Landing the Cessna 172

The moment I sink below the ocean’s surface for the first time, the liquid sea sky, an embarrassment of riches, melts my body into its depths, and I feel awakened to a brand new world I’ve never even seen in dreams. My link to life is strapped onto my back, with only enough air for an hour, although this is a place I could spend lifetimes in. Life teems and darts from every direction, while I stare into the face of the origins of life as we know it on this planet.

Describing what it feels like to float above a world far richer than I could have imagined is impossible, as it is to describe what it’s like to see the world from the air sky. Although my 172 Skyhawk is a bulky machine, weighing close to a ton, just like my scuba gear that becomes weightless under the ocean, so does my place when sailing across air currents by the city and lakes and streams below me.

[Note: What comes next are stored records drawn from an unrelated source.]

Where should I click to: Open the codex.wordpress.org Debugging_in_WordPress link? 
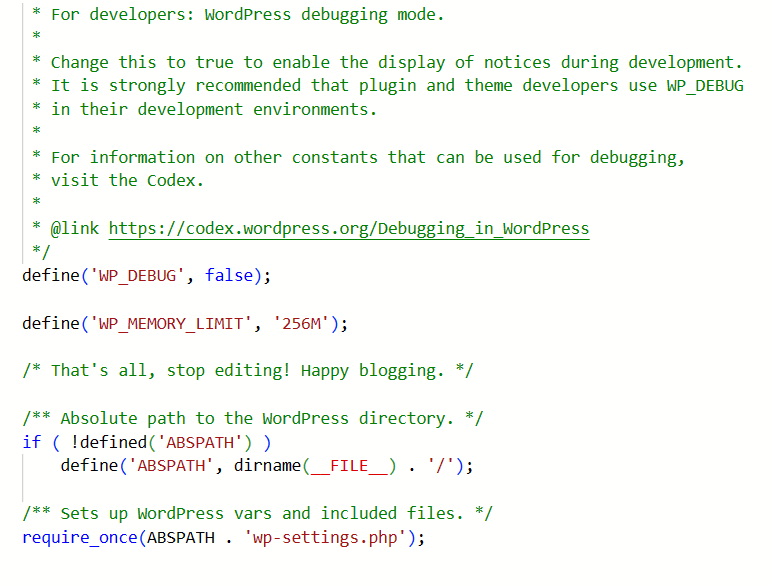coord(348,228)
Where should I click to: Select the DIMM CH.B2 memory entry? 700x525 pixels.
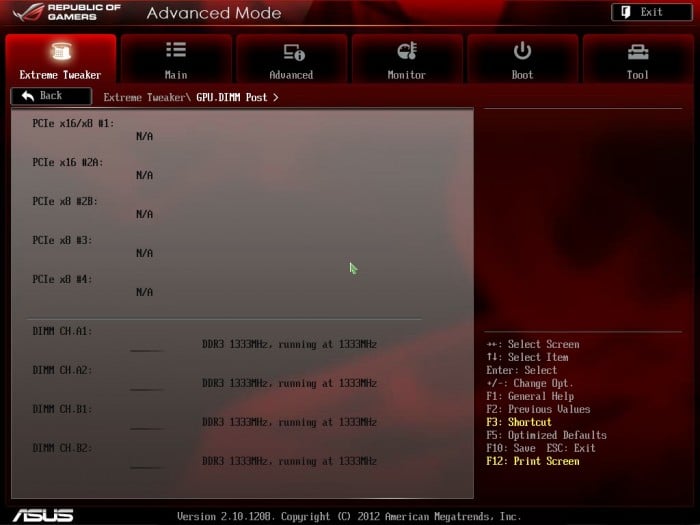tap(62, 448)
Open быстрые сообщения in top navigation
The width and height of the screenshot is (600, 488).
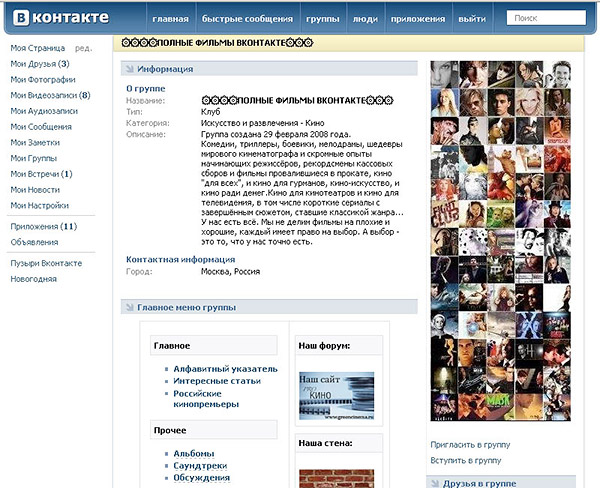247,19
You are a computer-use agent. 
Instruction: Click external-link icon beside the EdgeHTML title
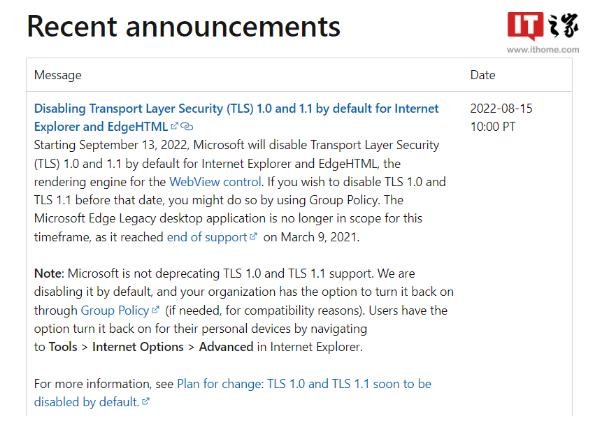(x=175, y=127)
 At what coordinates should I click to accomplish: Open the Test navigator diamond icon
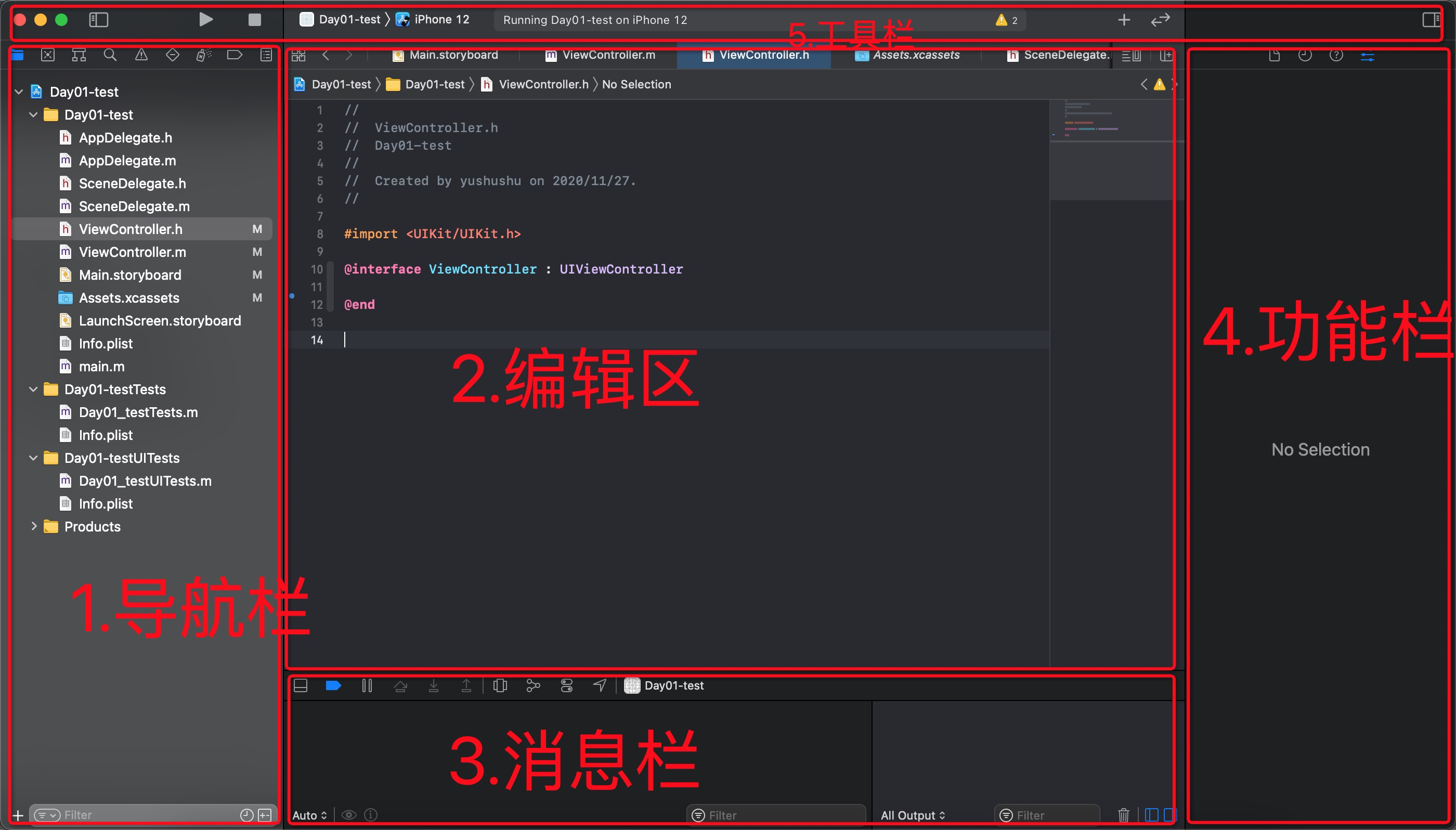pos(172,55)
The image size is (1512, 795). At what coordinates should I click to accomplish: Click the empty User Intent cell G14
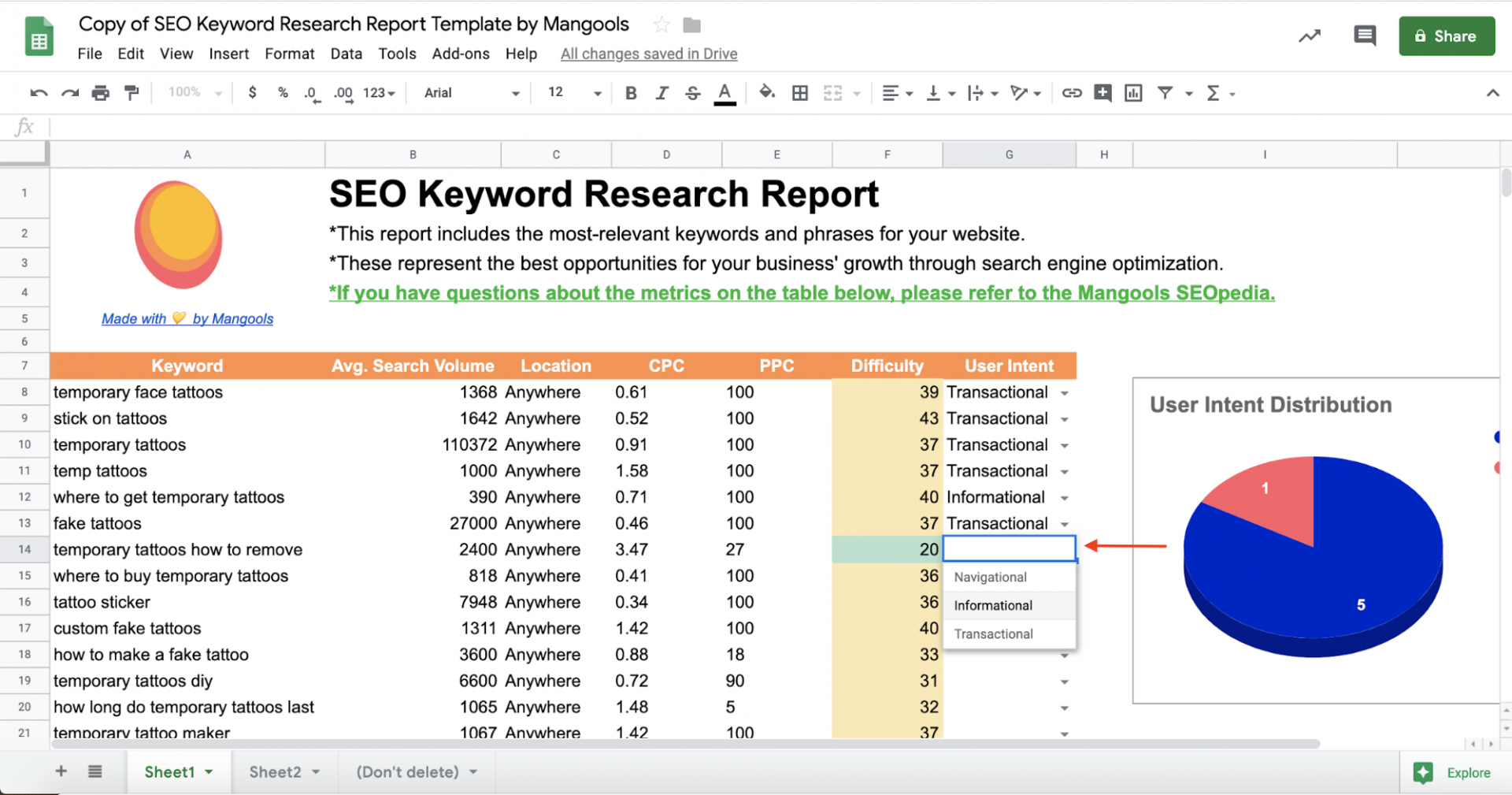point(1009,549)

The outside world moves in such sweet slow motion when I am diving, driving, or flying. This was the lure that fed my insatiable hunger to tour with rock bands in the past. Somehow out on the road, life becomes suspended, and home is nothing more than a distant memory dangling precariously at the edge of oblivion. There are never any worries about tomorrow because my schedule was completely taken care of for me, including my accommodation and my meals. It was true and pure bliss, leaving me untethered and without a care.

Even the beauty of Mother Nature gushed out on all sides, spilling out through raindrops, slivers of sunshine, and moonbeams caught out late at night. I felt boundless and weightless, and in the process, created the world’s most uninteresting photo album due to my insatiable penchant for snapping pictures of every landscape, every mountain, every field of red clay, every old tree, cornfield, barn, neon sign, and anything else I could capture from the tour bus window. I couldn’t help myself; ‘surreal’ always seemed to be the norm, and a silly grin would take such a hold of me, that I wasn’t quite sure I’d ever be able to chase it away.

In these moments, I want to dehydrate everything I see, packing it up in my pockets so I could take it all with me wherever I go, adding water and watching it grow before my eyes, back into the majestic beauty that ceaselessly sprawls before me.

But, whether any of it will it be enough for the body to never beg for form again, is impossible to answer. I often wonder if the gauze that enshrouds these wounds could be cleverly cloaked in the guise of paradise, splayed in directions too numerous to count, making me believe that the dream has truly come to fruition in such laziness and reflection, when, in fact, there is no true solace, only momentary diversion. So I wait, and explore, and revel in all I am and hope to be for now, until a better idea or death comes along.